Task requirements:
Return the lines from the line containing "Click the #endif" onward. Each must match exactly, and the last line of the listing below must be included.

Source information:
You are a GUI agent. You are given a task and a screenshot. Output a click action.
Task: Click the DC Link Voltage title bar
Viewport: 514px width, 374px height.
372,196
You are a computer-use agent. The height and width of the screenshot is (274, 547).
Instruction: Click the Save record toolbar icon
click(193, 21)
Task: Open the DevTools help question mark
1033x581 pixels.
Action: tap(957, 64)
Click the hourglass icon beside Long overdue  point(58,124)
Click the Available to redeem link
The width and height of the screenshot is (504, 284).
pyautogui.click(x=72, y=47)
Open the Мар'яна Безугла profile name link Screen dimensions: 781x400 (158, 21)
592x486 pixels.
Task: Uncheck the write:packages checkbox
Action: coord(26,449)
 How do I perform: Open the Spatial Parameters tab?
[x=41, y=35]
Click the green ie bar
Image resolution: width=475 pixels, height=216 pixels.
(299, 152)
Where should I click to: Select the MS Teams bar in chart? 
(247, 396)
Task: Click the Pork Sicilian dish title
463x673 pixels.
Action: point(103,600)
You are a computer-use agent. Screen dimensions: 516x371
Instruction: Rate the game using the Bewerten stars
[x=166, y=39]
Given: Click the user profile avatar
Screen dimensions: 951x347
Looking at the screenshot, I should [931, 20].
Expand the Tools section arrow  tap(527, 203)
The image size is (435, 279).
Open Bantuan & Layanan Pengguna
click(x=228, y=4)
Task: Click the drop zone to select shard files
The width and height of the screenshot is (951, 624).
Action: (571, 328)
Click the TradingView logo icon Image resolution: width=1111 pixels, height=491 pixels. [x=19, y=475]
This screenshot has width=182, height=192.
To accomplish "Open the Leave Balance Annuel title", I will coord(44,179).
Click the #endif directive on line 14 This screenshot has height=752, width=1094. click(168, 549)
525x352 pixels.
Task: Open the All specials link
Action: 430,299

Response below:
Click the #endif directive on line 14 This screenshot has height=752, width=1094. click(168, 549)
525x352 pixels.
Task: Open the All specials link
Action: 430,299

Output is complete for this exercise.